Vive la Bourgeoisie!

Aber damit ist jetzt Schluss. Wir sind endlich umgezogen und es fühlt sich phantastisch an. Ich lebe nun zum ersten Mal in einem richtigen „Erwachsenen-Haushalt“, mit Erwachsenen-Einbauschränken, einem Erwachsenen-Kamin und hohen Decken, die wie für Erwachsene gemacht sind. Und auch der Garten ist schlichtweg verehrungswürdig. So weckt mich nun allmorgendlich das Leuchten einer schimmernden Akazie, die freundlich in mein Bett hinein lugt. MIt ihrem  herbstlichen Goldregen lässt sie meinen Morgen mit ungewohntem Daseinsjubel beginnen. Ich habe das Gefühl, endlich dem Ikea-Stadium entwachsen und auf einer parkähnlichen Insel der Ruhe und Beschaulichkeit angekommen zu sein. Ein wahrlich bourgeoises Gefühl!

Oma, kauf mal Schwesta!

Und auch unser Nachwuchs fühlt sich heimisch und tanzt in der Dämmerung  um das gemütliche Kamin-Feuer herum. Nach Ansicht unserer Tochter steht einer Familienerweiterung im behaglich-trauten Heim nun nichts mehr im Wege: „Mama zu meinem Burztag wünsche ich mir nicht Spielzeug, sondern Schwesta!“ Welch frommer Wunsch, dem ich schlagfertigst entgegne: „Mein Engel, so schade, aber wir haben schon etwas anderes für Dich besorgt“ „Egal, Mama, dann soll Oma Schwesta kaufen.“ Ja, Platz hätten wir ja nun.
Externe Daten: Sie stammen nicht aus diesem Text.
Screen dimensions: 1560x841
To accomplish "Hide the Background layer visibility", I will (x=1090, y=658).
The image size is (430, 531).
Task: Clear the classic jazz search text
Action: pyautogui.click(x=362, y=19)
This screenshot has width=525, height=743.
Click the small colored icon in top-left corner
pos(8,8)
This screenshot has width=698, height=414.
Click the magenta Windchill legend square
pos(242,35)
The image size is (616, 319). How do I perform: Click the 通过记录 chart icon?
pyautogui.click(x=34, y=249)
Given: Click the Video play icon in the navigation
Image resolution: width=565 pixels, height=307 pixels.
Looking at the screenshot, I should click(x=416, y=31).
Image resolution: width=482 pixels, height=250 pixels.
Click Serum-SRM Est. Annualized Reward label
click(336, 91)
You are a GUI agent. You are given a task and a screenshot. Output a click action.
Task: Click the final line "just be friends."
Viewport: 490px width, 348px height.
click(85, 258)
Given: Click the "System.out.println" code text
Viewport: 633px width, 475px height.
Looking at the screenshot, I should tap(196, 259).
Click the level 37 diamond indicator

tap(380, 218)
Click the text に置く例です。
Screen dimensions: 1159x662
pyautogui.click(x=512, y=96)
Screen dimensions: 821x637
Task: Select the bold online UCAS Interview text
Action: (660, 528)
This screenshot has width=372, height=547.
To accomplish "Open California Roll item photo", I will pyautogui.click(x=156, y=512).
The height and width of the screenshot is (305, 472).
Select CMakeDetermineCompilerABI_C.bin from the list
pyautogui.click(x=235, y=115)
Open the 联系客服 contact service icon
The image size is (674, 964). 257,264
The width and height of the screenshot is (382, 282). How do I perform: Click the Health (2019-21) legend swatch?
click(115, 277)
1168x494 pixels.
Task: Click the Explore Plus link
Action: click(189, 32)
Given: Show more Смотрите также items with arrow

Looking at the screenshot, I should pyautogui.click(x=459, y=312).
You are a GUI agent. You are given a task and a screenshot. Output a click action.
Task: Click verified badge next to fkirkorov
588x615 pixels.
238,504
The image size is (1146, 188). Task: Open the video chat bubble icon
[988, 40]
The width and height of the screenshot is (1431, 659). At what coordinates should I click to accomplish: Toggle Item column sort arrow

Unser neues Häuschen trumpft sogar mit so etwas Keckem wie einem Hobbyraum auf. Dieser befindet sich im Souterrarin, wie die Franzosen so schön euphemistisch zu sagen pflegen. Genau, wie die acht Millionen der zehn Millionen Gegenstände unseres Haushaltes. Allerdings wird das neue „Spielzimmer“ von unserem Nachwuchs noch mit einem gewissen Argwohn betrachtet, Auf meine Aufforderung doch eher im Hobbyraum als neben meinem Schreibtisch zu toben erwiderte Lou: „Mama, ist nicht Hobbyraum, ist Keller, da spiel‘ ich nicht!“ Schlaues Kerlchen. Sie muss nach ihrer Mama und Oma kommen; der Frau mit den langen schönen Büsen und deren Mutter, die zum Burztag Schwesta kauft!